The physiotherapy profession should consider the wider importance of research rather than focus on particular methods of collecting evidence, the first physio to be recognised as a fellow of the Academy of Medical Sciences has said.
Professor Sallie Lamb told the Association of Trauma and Orthopaedic Chartered Physiotherapists annual conference that physiotherapy was in danger of ‘losing traction’ in some clinical areas by debating particular types of trials ‘while the rest of the world was getting on with it’.
Professor Lamb, professor of trauma rehabilitation and Oxford Clinical Trials Research Unit co-director at Oxford University, told the conference that despite the current vogue for systematic reviews of clinical trials, in many cases they produced the most flawed evidence.
‘They often involve looking at many, small, low-quality trials delivered by enthusiasts,’ she said.
‘If you add them all up you may have a large number, but you are adding up poor quality and can just compound the problem.’
Professor Lamb said physios working in research should be agitators who challenge the status quo and stimulate change.

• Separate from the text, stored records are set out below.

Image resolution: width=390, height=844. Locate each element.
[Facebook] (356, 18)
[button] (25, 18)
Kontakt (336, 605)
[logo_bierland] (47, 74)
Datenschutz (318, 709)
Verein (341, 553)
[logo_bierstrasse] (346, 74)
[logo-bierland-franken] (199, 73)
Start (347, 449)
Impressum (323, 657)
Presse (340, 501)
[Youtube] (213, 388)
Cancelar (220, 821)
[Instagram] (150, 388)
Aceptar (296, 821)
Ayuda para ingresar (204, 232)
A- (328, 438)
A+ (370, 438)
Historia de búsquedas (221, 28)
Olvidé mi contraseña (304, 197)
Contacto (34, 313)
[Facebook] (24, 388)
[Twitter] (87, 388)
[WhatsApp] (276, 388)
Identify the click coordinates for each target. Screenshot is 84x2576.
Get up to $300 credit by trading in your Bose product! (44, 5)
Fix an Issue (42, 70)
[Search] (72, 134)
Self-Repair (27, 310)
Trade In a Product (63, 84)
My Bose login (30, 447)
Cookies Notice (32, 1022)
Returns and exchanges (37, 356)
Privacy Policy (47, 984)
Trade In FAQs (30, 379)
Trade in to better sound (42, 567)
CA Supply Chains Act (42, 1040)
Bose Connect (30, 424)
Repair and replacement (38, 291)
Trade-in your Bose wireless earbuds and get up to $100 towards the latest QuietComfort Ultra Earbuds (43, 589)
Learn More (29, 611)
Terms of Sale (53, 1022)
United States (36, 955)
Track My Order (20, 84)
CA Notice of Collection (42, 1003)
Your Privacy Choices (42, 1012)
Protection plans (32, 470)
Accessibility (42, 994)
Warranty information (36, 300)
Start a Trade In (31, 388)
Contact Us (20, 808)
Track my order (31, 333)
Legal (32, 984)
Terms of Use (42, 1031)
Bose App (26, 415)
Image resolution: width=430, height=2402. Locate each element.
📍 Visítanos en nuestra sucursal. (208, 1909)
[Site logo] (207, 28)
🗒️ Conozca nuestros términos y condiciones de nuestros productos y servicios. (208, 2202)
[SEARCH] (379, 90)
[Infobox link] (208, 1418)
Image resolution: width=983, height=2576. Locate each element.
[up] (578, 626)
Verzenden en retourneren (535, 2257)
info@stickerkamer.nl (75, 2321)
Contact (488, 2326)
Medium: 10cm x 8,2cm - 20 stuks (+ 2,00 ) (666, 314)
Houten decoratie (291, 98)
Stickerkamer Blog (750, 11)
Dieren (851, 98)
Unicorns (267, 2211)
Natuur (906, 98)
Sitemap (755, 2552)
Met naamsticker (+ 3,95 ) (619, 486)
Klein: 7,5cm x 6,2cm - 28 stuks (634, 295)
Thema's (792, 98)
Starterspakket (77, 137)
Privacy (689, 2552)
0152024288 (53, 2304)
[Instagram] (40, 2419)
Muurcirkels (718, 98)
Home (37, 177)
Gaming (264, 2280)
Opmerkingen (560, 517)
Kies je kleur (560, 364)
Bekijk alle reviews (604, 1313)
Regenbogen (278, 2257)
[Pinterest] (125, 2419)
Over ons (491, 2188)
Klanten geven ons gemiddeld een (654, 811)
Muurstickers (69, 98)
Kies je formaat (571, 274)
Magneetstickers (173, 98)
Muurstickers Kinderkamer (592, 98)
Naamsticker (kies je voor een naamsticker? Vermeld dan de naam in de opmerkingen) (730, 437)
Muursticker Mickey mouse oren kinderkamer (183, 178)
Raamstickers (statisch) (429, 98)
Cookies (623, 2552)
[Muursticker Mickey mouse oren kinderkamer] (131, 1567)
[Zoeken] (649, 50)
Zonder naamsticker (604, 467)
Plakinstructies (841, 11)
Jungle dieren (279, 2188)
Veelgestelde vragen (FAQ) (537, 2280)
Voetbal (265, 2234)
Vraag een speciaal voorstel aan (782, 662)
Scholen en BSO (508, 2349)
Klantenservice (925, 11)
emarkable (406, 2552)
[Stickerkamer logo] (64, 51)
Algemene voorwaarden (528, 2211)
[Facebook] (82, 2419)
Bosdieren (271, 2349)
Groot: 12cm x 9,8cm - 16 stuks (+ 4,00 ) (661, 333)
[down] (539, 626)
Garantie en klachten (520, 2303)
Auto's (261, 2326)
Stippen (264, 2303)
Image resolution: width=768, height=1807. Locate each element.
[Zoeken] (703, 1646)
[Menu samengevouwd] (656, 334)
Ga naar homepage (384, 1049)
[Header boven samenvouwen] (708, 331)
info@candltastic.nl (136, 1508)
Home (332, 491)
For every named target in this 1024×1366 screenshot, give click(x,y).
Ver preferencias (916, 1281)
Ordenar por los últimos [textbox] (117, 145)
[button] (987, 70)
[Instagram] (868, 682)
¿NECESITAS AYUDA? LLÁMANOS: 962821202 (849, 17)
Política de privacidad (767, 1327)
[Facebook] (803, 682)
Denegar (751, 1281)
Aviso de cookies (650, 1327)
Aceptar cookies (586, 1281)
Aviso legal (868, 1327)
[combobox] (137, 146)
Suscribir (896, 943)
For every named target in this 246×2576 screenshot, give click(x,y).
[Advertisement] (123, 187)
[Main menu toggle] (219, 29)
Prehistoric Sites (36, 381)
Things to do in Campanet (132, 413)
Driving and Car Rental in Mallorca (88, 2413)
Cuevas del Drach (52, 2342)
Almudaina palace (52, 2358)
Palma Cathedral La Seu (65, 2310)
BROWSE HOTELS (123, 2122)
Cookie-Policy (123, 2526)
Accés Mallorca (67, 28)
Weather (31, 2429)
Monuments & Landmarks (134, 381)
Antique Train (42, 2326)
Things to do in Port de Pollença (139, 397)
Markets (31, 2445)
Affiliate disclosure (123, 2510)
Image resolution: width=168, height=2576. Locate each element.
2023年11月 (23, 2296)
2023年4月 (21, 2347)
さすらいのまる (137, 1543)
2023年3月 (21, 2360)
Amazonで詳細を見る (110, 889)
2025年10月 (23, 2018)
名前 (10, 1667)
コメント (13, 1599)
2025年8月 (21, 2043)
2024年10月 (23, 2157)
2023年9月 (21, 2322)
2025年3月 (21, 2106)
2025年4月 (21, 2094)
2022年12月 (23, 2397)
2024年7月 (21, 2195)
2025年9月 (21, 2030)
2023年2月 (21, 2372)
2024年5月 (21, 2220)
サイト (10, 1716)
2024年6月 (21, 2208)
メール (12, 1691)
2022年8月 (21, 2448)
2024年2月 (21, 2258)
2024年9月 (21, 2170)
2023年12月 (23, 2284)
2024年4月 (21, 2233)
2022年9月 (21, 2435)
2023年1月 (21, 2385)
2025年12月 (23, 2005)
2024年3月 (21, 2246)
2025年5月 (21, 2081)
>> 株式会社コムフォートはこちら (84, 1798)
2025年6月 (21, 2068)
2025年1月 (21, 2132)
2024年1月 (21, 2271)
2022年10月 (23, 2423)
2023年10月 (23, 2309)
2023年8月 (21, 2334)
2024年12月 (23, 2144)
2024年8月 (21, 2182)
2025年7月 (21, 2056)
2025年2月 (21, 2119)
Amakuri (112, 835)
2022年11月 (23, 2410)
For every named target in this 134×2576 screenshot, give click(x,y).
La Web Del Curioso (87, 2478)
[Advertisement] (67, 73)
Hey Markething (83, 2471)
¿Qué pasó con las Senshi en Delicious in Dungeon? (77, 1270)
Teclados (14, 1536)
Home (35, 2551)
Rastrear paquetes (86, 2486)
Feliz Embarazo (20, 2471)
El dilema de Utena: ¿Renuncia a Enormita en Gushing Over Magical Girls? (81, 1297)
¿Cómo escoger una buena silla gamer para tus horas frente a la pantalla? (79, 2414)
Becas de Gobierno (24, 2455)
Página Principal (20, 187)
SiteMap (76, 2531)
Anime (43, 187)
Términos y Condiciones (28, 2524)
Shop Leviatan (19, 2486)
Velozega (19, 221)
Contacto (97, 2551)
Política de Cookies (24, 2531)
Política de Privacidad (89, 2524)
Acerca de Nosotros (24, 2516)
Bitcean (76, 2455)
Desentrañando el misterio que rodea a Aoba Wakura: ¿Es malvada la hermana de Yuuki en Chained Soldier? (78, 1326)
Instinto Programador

There should be a continuous circuit of evidence that produces change in practice, which then prompts new questions, which leads to more evidence from research, which improves practice, and so on.
It was important to close the gap between evidence and implementation, Professor Lamb said.
‘The role is really about generating evidence of what works, and it is no longer about working in an ivory tower far removed from clinical activities,’ she said.